## [Records shown]

+ + + + +

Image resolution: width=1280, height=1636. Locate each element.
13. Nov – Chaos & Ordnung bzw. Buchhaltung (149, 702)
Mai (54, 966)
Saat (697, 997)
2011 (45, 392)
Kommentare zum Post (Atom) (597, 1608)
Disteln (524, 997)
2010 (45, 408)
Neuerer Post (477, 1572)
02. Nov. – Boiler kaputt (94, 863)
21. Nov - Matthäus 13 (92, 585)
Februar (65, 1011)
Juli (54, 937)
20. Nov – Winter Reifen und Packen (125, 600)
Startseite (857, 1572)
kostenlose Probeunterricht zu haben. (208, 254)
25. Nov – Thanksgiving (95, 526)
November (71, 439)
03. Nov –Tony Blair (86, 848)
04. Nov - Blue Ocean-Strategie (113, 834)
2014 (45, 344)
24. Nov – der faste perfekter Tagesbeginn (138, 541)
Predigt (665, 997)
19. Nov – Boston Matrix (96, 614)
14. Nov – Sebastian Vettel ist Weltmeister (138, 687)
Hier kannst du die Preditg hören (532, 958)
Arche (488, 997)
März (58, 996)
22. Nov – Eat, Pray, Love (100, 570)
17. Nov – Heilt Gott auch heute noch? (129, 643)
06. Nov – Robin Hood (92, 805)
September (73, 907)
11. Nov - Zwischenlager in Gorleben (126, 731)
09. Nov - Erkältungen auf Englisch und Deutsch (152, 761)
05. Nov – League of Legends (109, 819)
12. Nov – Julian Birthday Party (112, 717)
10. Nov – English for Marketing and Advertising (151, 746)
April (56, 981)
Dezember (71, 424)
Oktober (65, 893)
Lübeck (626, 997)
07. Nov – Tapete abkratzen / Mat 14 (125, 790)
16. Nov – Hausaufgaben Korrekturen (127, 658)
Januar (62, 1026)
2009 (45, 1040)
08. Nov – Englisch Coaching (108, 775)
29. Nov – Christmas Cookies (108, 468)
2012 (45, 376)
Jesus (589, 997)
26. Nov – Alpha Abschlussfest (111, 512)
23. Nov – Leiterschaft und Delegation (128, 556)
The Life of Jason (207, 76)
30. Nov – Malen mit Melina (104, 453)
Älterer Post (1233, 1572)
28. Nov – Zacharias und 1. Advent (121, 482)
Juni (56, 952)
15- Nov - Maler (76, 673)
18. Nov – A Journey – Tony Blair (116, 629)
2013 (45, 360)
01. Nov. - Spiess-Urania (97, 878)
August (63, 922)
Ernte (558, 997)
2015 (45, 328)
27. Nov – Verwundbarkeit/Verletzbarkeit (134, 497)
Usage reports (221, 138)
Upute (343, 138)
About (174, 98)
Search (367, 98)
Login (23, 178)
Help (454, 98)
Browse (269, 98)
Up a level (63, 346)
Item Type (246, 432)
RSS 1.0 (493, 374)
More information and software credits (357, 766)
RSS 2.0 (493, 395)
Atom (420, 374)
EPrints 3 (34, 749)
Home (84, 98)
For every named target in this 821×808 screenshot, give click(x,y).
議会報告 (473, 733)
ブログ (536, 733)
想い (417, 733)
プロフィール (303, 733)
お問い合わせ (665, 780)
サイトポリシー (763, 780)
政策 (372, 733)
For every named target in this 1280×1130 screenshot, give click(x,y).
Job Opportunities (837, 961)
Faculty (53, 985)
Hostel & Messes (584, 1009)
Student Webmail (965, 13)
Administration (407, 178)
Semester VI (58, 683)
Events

+ + + + +

## [Objective]
Repeat all the records with "Neuerer Post" swapped for "Newer Post", leaving everything else unchanged.

## [Task response]
Image resolution: width=1280, height=1636. Locate each element.
13. Nov – Chaos & Ordnung bzw. Buchhaltung (149, 702)
Mai (54, 966)
Saat (697, 997)
2011 (45, 392)
Kommentare zum Post (Atom) (597, 1608)
Disteln (524, 997)
2010 (45, 408)
Newer Post (477, 1572)
02. Nov. – Boiler kaputt (94, 863)
21. Nov - Matthäus 13 (92, 585)
Februar (65, 1011)
Juli (54, 937)
20. Nov – Winter Reifen und Packen (125, 600)
Startseite (857, 1572)
kostenlose Probeunterricht zu haben. (208, 254)
25. Nov – Thanksgiving (95, 526)
November (71, 439)
03. Nov –Tony Blair (86, 848)
04. Nov - Blue Ocean-Strategie (113, 834)
2014 (45, 344)
24. Nov – der faste perfekter Tagesbeginn (138, 541)
Predigt (665, 997)
19. Nov – Boston Matrix (96, 614)
14. Nov – Sebastian Vettel ist Weltmeister (138, 687)
Hier kannst du die Preditg hören (532, 958)
Arche (488, 997)
März (58, 996)
22. Nov – Eat, Pray, Love (100, 570)
17. Nov – Heilt Gott auch heute noch? (129, 643)
06. Nov – Robin Hood (92, 805)
September (73, 907)
11. Nov - Zwischenlager in Gorleben (126, 731)
09. Nov - Erkältungen auf Englisch und Deutsch (152, 761)
05. Nov – League of Legends (109, 819)
12. Nov – Julian Birthday Party (112, 717)
10. Nov – English for Marketing and Advertising (151, 746)
April (56, 981)
Dezember (71, 424)
Oktober (65, 893)
Lübeck (626, 997)
07. Nov – Tapete abkratzen / Mat 14 (125, 790)
16. Nov – Hausaufgaben Korrekturen (127, 658)
Januar (62, 1026)
2009 (45, 1040)
08. Nov – Englisch Coaching (108, 775)
29. Nov – Christmas Cookies (108, 468)
2012 (45, 376)
Jesus (589, 997)
26. Nov – Alpha Abschlussfest (111, 512)
23. Nov – Leiterschaft und Delegation (128, 556)
The Life of Jason (207, 76)
30. Nov – Malen mit Melina (104, 453)
Älterer Post (1233, 1572)
28. Nov – Zacharias und 1. Advent (121, 482)
Juni (56, 952)
15- Nov - Maler (76, 673)
18. Nov – A Journey – Tony Blair (116, 629)
2013 (45, 360)
01. Nov. - Spiess-Urania (97, 878)
August (63, 922)
Ernte (558, 997)
2015 (45, 328)
27. Nov – Verwundbarkeit/Verletzbarkeit (134, 497)
Usage reports (221, 138)
Upute (343, 138)
About (174, 98)
Search (367, 98)
Login (23, 178)
Help (454, 98)
Browse (269, 98)
Up a level (63, 346)
Item Type (246, 432)
RSS 1.0 (493, 374)
More information and software credits (357, 766)
RSS 2.0 (493, 395)
Atom (420, 374)
EPrints 3 (34, 749)
Home (84, 98)
For every named target in this 821×808 screenshot, give click(x,y).
議会報告 (473, 733)
ブログ (536, 733)
想い (417, 733)
プロフィール (303, 733)
お問い合わせ (665, 780)
サイトポリシー (763, 780)
政策 (372, 733)
For every named target in this 1280×1130 screenshot, give click(x,y).
Job Opportunities (837, 961)
Faculty (53, 985)
Hostel & Messes (584, 1009)
Student Webmail (965, 13)
Administration (407, 178)
Semester VI (58, 683)
Events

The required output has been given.